Preist/Riol. Manfred Marx blickt auf ereignisreiche Jahrzehnte im Fußball zurück. Dabei wäre die Schiri-Laufbahn fast jäh gestoppt worden.

Er war als Trier-Saarburger Kreisvorsitzender der Nachfolger des legendären Hermann Schmitt, pfiff 17 Jahre Spiele bis hinauf zur Verbandsliga und stand noch dazu als Assistent in der Regionalliga an der Linie. Mit seinen 70 Jahren, die er seit Silvester nun auf dem Buckel hat, pfeift Manfred Marx aus Preist weiterhin. Im Sommer will er sich nach insgesamt 47 Schiedsrichtersaisons aber zurückziehen. Marx hat im Fußball viel erlebt, machte  jede Menge positive Erfahrungen, sieht aktuelle Entwicklungen indes auch durchaus kritisch.

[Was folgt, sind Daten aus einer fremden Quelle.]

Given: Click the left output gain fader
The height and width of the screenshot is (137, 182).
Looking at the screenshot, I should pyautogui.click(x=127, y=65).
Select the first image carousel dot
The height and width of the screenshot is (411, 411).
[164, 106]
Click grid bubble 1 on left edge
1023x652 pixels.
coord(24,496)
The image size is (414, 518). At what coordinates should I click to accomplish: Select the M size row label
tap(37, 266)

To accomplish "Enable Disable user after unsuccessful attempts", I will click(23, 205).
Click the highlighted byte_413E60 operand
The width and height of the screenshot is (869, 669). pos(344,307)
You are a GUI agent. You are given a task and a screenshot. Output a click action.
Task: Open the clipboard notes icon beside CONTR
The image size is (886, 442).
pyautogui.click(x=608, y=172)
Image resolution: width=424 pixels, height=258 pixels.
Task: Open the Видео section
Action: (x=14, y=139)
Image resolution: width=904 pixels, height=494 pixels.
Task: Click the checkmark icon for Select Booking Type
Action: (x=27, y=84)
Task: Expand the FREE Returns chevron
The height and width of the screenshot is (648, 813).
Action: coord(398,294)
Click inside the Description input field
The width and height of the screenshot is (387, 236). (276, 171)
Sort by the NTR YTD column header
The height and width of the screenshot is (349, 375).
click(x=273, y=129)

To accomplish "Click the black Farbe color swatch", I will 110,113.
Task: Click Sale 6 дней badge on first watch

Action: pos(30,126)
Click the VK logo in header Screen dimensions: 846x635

Anfang der 80er Jahre hatte sich Marx als Unparteiischer gerade bis in die Bezirksliga vorgekämpft und hätte beinahe schon nach seinem ersten Einsatz wieder enttäuscht aufgehört: „Nach dem Spiel Salmrohr II gegen Dhrontal lobte mich sogar FSV-Vorsitzender Peter Rauen, der damals noch selbst auf dem Platz stand. Umso überraschter war ich, dass ich vom Beobachter eine verheerende Bewertung bekam. Da wäre mir schon fast die Lust vergangen, höher zu pfeifen.“ Doch Marx, der als 16-jähriger Jugendtorwart beim heimatlichen SV Orenhofen (SVO) anfing und sich später auf den Einsatz als 23. Mann konzentrierte, machte seinen Weg: Am Ende der gleichen Saison noch hatte er den Sprung in die damalige Landesliga geschafft, und wiederum ein Jahr darauf war er bereits in der höchsten Spielklasse des Fußballverbandes Rheinland angekommen. Ehe er 1996 aus Altersgründen in höheren Sphären aufhören musste, wirkte der frühere Bilanzbuchhalter auch noch zwei Jahre in der seinerzeit neugeschaffenen, drittklassigen Regionalliga an der Seitenlinie.

In den Gespannen sämtlicher drei Trier-Saarburger Bundesliga-Schiedsrichter der vergangenen Jahrzehnte (Franz-Josef Hontheim, Hans-Peter Dellwing, Alfons Berg) stand Marx, der als Kind Uwe Seeler verehrte, deshalb auch bis heute eingefleischter Fan der Hamburger ist (HSV-Manni) und dessen Sohn den Vornamen des Ehrenspielführers der deutschen Nationalmannschaft trägt.